Get rid of the Coot campaigner said...

G-Man I wish you were consult our station. We have the Coot from Detroit who wants us to "stay the course". He will always be an outsider looking in. I think our GM and group mgr is getting wise to his antics. I have already mentioned you and told our mkt mgr to read your blog. Did you know that he does not circulate his blog to his clients?

Zena-phobia said...

Zena Burns is perfect for Clear Channel. She understands the web as well as they do. She is a know it all double crosser and will end up being one of Clear Channel's biggest nightmares. They deserve each other. She treated people horribly. Just like CC does.

Anonymous said...

When ever I read about PPMs not being able to get a decent sample from young demos I have to wonder if what they really mean is that they are not getting enough respondants to say they listen to radio - period. Same problem as diaries. It's conceivable that the only time the younger demos listen to radio is when they are in a store or workplace that has a radio on. Otherwise they are not listening.

Anonymous said...

What's radio? Is it that thing that plays commercials interrupted with music?

PocketRadio said...

"Radio was the original social network.
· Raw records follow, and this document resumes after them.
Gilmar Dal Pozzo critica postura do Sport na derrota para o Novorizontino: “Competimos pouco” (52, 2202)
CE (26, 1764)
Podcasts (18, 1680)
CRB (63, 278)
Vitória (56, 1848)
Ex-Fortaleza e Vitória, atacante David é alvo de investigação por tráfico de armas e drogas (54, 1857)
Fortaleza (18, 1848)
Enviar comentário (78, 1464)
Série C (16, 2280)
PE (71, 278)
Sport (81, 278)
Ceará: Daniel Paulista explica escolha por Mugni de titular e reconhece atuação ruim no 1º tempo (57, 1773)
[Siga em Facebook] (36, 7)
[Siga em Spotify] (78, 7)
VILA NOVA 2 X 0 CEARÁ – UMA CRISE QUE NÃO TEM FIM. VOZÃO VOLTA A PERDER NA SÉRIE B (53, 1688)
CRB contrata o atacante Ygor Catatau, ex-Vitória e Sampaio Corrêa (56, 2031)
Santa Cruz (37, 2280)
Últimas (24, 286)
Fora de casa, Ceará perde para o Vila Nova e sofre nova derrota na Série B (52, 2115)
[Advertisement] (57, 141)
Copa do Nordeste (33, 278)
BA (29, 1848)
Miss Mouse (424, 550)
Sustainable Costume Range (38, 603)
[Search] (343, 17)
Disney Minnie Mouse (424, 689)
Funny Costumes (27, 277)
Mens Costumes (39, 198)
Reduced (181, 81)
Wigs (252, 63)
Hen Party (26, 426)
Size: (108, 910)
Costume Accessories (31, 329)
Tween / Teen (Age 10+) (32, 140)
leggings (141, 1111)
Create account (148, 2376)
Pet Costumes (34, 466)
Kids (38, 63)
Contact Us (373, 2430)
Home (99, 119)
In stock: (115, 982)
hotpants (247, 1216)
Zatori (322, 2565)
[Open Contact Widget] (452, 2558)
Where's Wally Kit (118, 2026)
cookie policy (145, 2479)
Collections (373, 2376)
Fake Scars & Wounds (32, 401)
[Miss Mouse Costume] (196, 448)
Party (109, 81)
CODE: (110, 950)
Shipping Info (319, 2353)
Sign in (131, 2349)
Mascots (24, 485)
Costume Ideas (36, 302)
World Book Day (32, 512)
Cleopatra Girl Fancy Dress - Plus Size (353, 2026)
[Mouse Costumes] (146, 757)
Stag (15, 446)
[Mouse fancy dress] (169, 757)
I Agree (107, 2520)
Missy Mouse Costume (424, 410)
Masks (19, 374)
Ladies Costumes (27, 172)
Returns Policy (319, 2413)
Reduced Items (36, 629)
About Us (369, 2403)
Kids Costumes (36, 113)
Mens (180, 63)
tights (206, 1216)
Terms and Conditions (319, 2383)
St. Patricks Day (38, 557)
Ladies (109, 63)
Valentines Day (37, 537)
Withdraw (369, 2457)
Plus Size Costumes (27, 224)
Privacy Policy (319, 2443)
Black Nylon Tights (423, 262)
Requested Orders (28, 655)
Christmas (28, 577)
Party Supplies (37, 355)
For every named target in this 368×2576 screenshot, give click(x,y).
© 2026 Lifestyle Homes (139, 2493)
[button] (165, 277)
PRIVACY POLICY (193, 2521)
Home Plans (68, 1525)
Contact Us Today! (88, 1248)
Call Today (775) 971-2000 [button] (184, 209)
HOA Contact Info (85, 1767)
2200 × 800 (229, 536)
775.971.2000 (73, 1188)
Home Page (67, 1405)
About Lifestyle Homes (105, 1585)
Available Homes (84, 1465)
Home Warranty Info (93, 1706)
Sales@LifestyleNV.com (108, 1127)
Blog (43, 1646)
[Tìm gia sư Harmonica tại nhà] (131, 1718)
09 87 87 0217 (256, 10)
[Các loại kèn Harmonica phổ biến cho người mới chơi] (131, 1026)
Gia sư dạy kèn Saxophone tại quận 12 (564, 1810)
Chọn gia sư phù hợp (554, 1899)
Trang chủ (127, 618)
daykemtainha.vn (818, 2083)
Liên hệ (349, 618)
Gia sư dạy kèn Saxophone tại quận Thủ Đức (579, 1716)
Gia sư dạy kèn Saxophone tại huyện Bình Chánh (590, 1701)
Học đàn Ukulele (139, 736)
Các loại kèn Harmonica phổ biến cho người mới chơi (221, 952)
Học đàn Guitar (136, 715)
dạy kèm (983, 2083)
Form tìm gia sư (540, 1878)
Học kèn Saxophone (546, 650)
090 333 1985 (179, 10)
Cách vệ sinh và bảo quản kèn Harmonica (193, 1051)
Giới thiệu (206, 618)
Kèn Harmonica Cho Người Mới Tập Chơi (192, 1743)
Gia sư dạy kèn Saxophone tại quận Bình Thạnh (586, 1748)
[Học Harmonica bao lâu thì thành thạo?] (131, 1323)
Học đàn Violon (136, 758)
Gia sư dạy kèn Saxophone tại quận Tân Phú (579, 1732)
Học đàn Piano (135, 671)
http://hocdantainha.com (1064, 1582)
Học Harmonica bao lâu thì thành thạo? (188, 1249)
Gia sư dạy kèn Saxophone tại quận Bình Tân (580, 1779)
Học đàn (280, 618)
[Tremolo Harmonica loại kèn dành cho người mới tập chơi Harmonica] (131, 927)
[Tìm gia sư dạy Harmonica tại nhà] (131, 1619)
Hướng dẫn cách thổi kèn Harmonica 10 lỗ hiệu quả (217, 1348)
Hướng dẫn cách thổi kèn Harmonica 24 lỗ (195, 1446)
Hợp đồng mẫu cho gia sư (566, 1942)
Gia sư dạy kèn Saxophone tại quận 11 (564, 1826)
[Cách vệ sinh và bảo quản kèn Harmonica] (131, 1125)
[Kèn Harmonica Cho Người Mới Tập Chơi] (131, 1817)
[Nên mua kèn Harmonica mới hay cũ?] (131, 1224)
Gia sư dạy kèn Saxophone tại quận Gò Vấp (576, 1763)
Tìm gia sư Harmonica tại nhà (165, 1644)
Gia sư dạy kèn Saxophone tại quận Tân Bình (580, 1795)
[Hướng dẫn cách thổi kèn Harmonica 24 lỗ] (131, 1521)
Back in the fifties and sixties when Tommy dedicated a song to Debbie on top 40 radio – that was social networking. As music got more defined with FM radio – those listening to the same niche formats experienced social networking."

Back in the 1960's we all had pocket-radios glued to our ears, and AM radio to pick up the latest top-ten, but no more:

"JUNE 7, 1969, STORY"

"Back in the late 1960s, it seemed like I spent every waking moment that I wasn't in school (and even some moments when I was in school) glued to the radio. I lived near Washington, DC, and mainly listened to three radio stations: WEAM (pronounced "weem") at 1390 AM, WINX (pronounced "winks") at 1600 AM, and WPGC (pronounced "dubbyapeegeecee") at 1580 AM and 95.5 FM. During that time, these three stations played a lot of Neil's songs, but I always thought they could play even more."

http://members.aol.com/litmanrs/jun071969.htm

Sadly, radio can never be the same.

PocketRadio said...

"Lost.fm"

http://insidemusicmedia.blogspot.com/2008/01/lostfm.html

Interesting post by Jerry.

Vic in SD. said...

What does the term "NTR" mean? My Ipod has no less than 10 days of KOREAN pop music on it, and NOPE, I didn't hear it on the radio! I was so driven away from Hip-hop, and from another article on PPM, I see no one else listens, either! Let's talk about Citadel! What a goofy bunch of clowns! Was "the Why-Man" born before Jesus, or just after? They deserve to be in the "90% Club"!